Jonathan Martin reports in the New York Times that the RNC has moved aggressively to reduce the number of debates Republican candidates for president will have to endure.

The Republican National Committee moved Friday to seize control of the presidential primary debates in 2016, another step in a coordinated effort by the party establishment to reshape the nominating process.

Committee members overwhelmingly passed a measure that would penalize any presidential candidate who participated in a debate not sanctioned by the national party, by limiting their participation in subsequent committee-sanctioned forums.

The move represents the party’s effort to reduce the number of debates and assert control over how they are staged.

In making the case for adopting the new rule, party officials repeatedly criticized the moderators and format of the 2012 primary debates, appealing to the suspicions that many Republican activists have about the mainstream news media. “The liberal media doesn’t deserve to be in the driver’s seat,” said the committee’s chairman, Reince Priebus, addressing committee members here at their spring meeting.

This means that underdog candidates will have to weigh the advantages of appearing in unsanctioned forums versus the disadvantages of being blocked from sanctioned forums.
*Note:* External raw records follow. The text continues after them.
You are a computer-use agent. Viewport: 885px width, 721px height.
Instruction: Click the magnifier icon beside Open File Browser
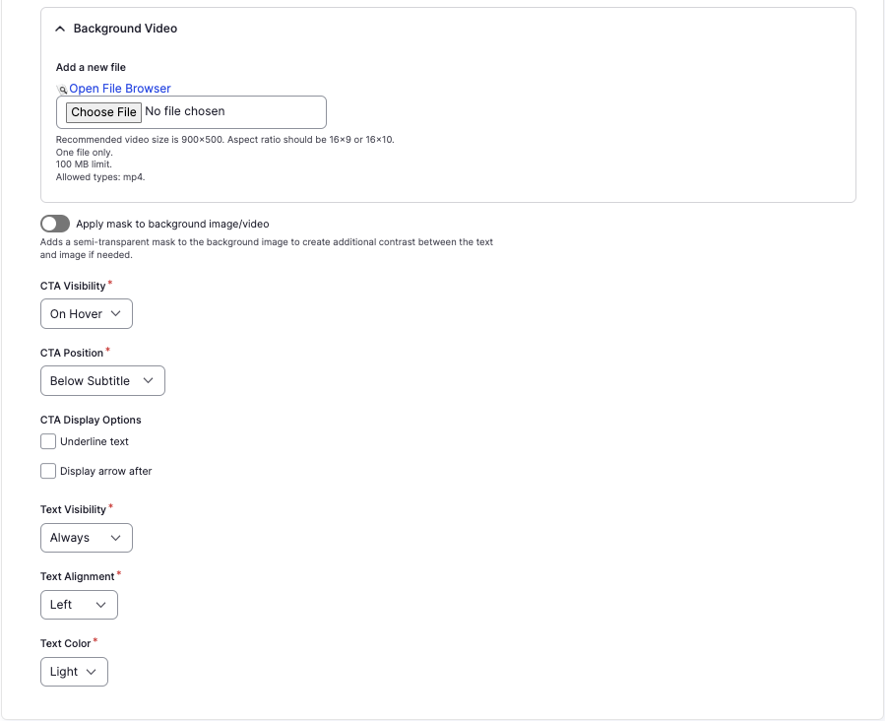tap(62, 90)
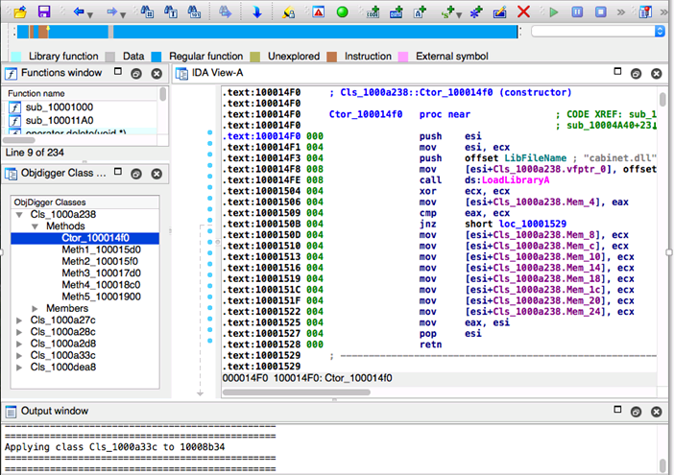Click the red X cancel toolbar icon

click(x=523, y=12)
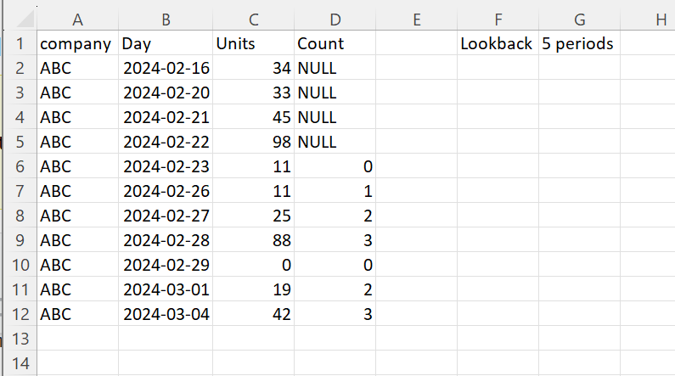Screen dimensions: 675x376
Task: Click the date cell 2024-03-04
Action: click(x=166, y=314)
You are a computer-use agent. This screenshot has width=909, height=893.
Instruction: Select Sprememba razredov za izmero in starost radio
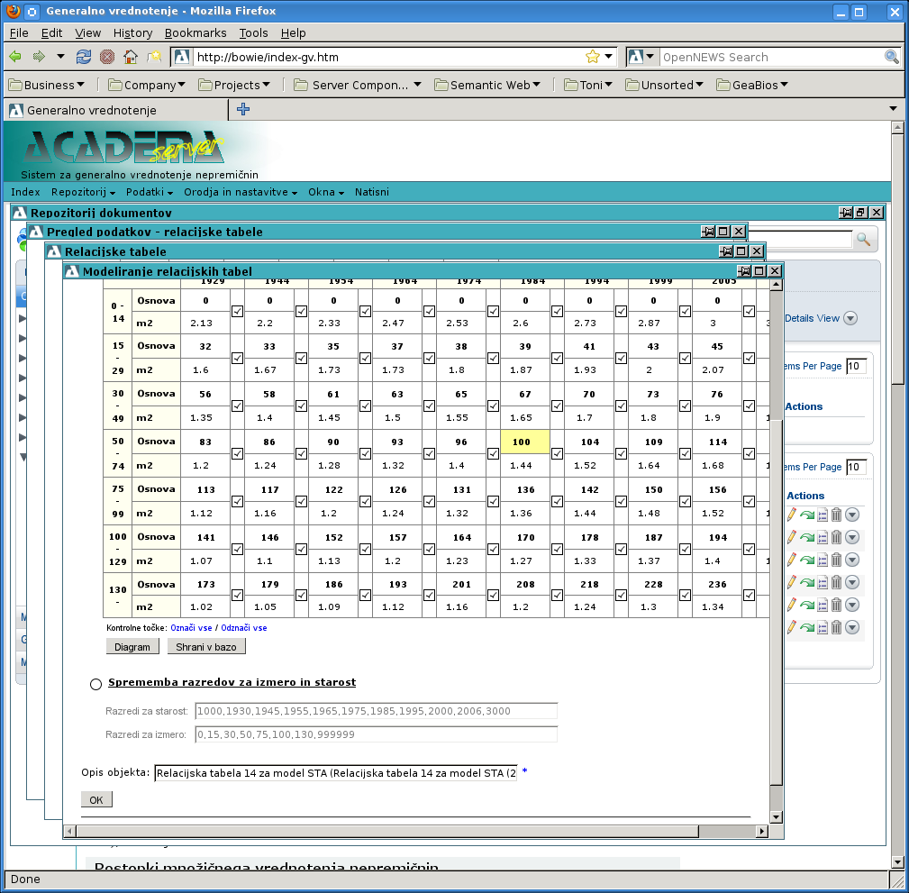[x=96, y=684]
Of course, that’s an easy decision if you haven’t been invited to the sanctioned forums in the first place.

It’s smart for the Republicans to do this, but their distrust of the mainstream media is just one more manifestation of their divorce from reality, which really took place no later than Sarah Palin’s appearance on the national stage.

When being asked what papers you read is too hard of a question, mistrust builds up in a hurry. If the Republicans are hoping to go through debate season without anyone ever puncturing their right-wing media fantasy bubble, these reforms are not going to be fully productive. And, in any case, if the candidates are cheering the death penalty and talking about the sanctity of marriage and how “severe” their conservatism is, and the wisdom of a self-deportation immigration policy then it won’t matter who the moderator happens to be.

It’s true that the Republicans had too many debates, but so did the Democrats. And it didn’t appear to hurt the Democrats at all. It made Obama a better debater.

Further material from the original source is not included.